You’re supposed to pronounce the title as if were a fancy French disease – malaaaiiize cooveeeed. Someone asks you what’s wrong, you say “Ahhh j’ai la malaise covid.” Symptoms? A strange blend of ennui and anxiety. Distorted passage of time. Weight gain. Fatigue. Fog… the list goes on.
What is it about this time? I am fortunate in that I don’t live in a geography that has had mandatory lock-downs and quarantine. Even now, the messaging about masks is somewhat unclear. They are suggested, or recommended. Not mandatory. But in spite of this, I have not gone very far from home, very often. And yet I am tired. When I passed 50 (okay, 45…) 10 pm became the new midnight. Now it’s 9 pm. But I don’t sleep. Not well. My activity level varies quite a bit. (Remind me to tell you about last summer’s epic paddle boarding accident that ended up in a torn medial ligament in my right knee.
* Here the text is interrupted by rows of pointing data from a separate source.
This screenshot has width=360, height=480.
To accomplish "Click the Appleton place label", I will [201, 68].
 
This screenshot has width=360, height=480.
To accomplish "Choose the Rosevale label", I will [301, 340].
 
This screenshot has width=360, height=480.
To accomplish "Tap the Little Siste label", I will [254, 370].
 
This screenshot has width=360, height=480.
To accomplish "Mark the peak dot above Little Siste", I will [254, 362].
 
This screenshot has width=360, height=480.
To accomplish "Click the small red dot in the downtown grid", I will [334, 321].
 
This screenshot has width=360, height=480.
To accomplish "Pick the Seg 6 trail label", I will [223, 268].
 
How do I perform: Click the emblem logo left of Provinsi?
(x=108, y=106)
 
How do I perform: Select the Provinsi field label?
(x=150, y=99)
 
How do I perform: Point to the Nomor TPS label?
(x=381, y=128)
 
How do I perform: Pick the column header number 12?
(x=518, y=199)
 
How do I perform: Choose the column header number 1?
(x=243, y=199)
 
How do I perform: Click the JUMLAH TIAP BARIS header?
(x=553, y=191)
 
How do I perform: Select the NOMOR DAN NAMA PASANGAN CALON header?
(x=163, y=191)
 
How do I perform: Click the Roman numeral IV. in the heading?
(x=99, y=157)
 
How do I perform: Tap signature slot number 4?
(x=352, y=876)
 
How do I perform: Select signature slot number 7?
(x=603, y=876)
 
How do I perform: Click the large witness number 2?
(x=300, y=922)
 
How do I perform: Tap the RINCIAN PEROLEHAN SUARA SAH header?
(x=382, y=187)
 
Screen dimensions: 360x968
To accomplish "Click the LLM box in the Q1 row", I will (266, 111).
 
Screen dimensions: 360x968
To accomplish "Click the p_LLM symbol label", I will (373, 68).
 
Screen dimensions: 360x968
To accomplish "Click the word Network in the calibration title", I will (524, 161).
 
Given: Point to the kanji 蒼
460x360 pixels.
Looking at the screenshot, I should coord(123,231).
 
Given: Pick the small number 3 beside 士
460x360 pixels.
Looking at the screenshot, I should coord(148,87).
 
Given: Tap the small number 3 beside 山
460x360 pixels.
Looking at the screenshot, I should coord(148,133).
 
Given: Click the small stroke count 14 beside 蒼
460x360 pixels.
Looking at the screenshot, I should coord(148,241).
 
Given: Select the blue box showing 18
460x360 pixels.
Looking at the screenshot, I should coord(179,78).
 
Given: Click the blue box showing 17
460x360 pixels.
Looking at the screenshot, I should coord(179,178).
Now the left one is blown – epic kayak accident. Not walking very far right now, and maybe this is a sign to avoid water sports…) Suffice to say, I’ve run the diagnostics and other than depression and a serious contender in Fibromyalgia, there’s something about living on Covid Earth that drains me, drains us? Tell me I’m not alone.
Our Chief Medical Officer of Health (a brilliant doctor by name of Dr Deena Hinshaw – someone put her up for an Order of Alberta!) has made mention of ‘covid fatigue’. Some of what she was referring to was our collective tiredness with the restrictions, the slowed economy, the changes to travel, and so on. But there’s also the tiredness, the fatigue – the malaise – that seems to be gripping me, and many in my network. Maybe it’s a slightly-below-awareness sense that the world, for the most part, ground to a halt, and is not entirely sure how to start back up again. Maybe it’s the slower pace of things infusing our being and we just realized just how damned exhausting life was back in endless-consumption capitalism land? Maybe this is a grand experiment in existential dread.